Gartner identifies emerging artificial intelligence trends in the telecom industry
The distance between how far artificial intelligence (AI) techniques and technologies are from development to mainstream adoption is a key reference point for planning upcoming product portfolios and roadmaps in the telecoms industry.
Peter Liu, research vice president at Gartner says, product and services leaders must have a solid understanding of not only the realistic adoption times and a strong prediction on the subsequent impact of AI technologies on the industry.
In the latest Gartner analysis on AI and its impact on the telecom industry, we have identified the latest overarching themes and trends in the space.
Conversational AI takes hold
Understanding the interests of the customer and delivering an above and beyond customer experience is paramount to the telecoms industry.
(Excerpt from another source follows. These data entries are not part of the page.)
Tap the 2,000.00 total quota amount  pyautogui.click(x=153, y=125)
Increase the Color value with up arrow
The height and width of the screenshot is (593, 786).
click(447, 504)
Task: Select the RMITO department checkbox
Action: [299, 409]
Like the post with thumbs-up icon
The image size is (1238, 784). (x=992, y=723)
Telecoms businesses need to improve the methods in which they deal with customers on a day-to-day basis, with the aim of enhancing experience, improving care quality and overall creating a much deeper level of customer understanding.
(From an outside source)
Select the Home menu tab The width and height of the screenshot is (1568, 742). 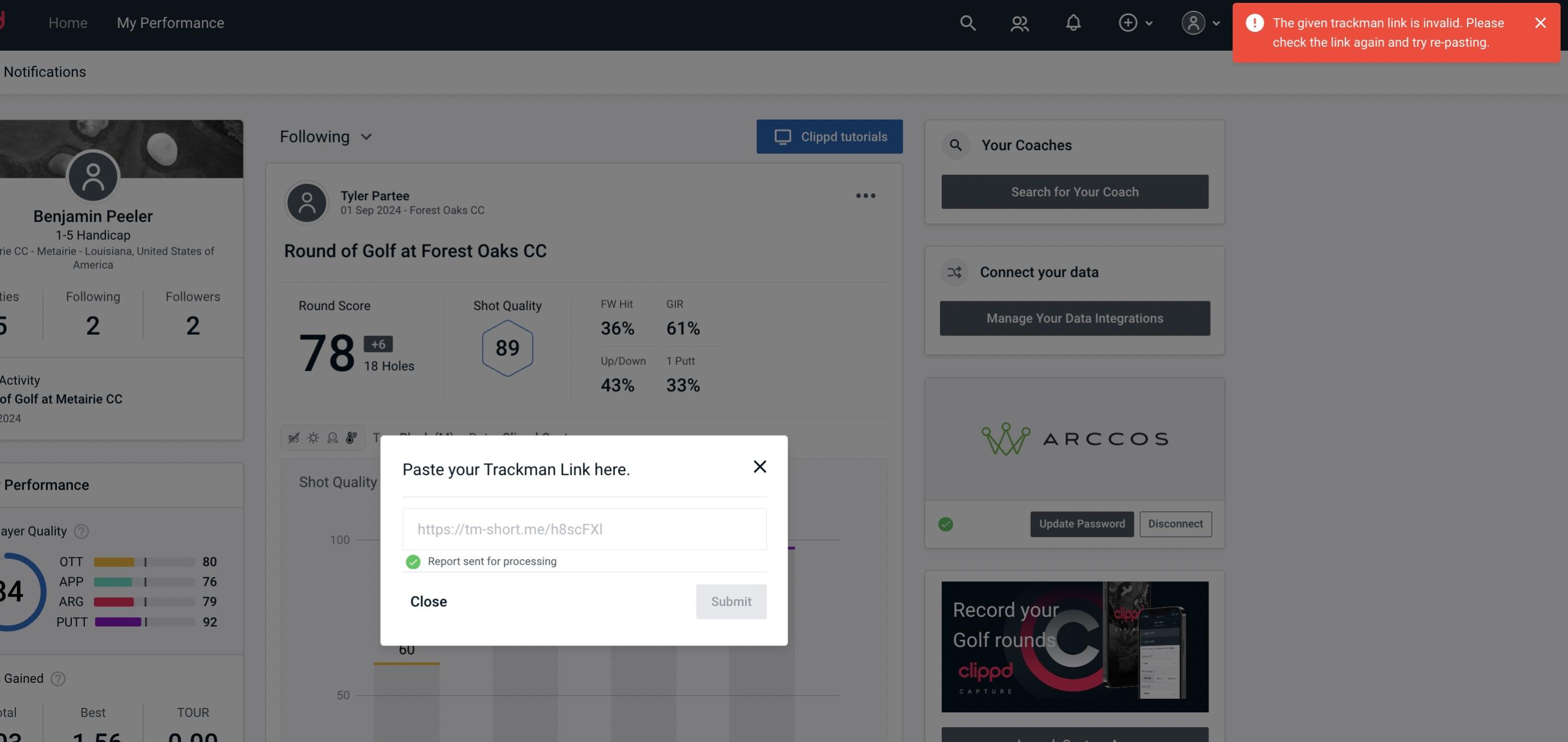coord(67,22)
Successful customer management includes not only caring for existing customers, but predicting retention rates, forecasting future buyers and estimating when they might buy, who they might choose and what they may be willing to pay. Using this information, the most successful businesses will then offer existing and future customers, what they want, when they want it.
Implementing technology to do this can be complex, when you take into account the volume of data and context required to enable businesses to arrive at actionable conclusions. We believe that conversational AI technologies such as chatbots and virtual assistants are driving forward this new way of interacting with customers.
Chatbots and virtual assistants are able to continuously translate customer interactions into actionable insights through machine learning (ML), augmented analytics and natural language processing (NLP).
Intelligence augmentation to empower decision-making
Augmented intelligence, which can provide executives with sophisticated models as a basis for short and long-term decision making, is starting to gain traction in the telecoms industry. Where real life experts may have made company decisions alone in the past, new AI technology is trying to replicate the knowledge and reasoning methods of these experts. The AI can then offer assessment and recommendations for any given problem.
This is especially interesting in the telecoms industry where speed and accurate decision-making is so often vital.
AI for operational efficiency
The second trend is leveraging AI to achieve operational efficiency and automation in the telecoms industry. As new technologies and services like 5G and various network slicing software are deployed, communications service providers (CSPs) networks have become more complex.
To address this complexity, CSPs need to increase the intelligence of short and long-term network operations and planning. Relying on traditional human intervention here is not enough intelligent and real-time closed-loop automation can have a hugely positive impact.
AI can monitor patterns by analysing large volumes of network data in real-time and detect/predict events/act on them automatically. This not only ensures a robust and automatic network operation but also runs on lower operational costs and minimises the risk of human error.
Edge AI is encroaching on the cloud
Finally, the last trend is around edge AI. The velocity, variety and volume of data captured by endpoint devices are facilitating a rapid expansion in demand for advanced AI within various ‘edges’. The increasing use of edge devices to aggregate sensor data is spurring the growth of niche edge AI vendors who are focused on improving the management of on-site data, and the insights gleaned from this.
Edge AI also offers immediate financial impact such as reducing cloud, network transport and storage costs. In response, we have noticed that cloud service providers are extending their reach into customer premises and private clouds.
We expect other providers such as communications platform-as-a-service (CPaas) and content delivery network (CDN) vendors also entering the market to provide their version of near-and far-edge value.
Product and services leaders need to structure AI solution proposals by viewing CSPs’ digital transformation through the following lenses: improving customer experience, operational excellence and sales/marketing activity. In addition, decide where to use various types of AI in network operation and management segments and identify how human skills and AI can work together.
The author is Peter Liu, research vice president, Gartner.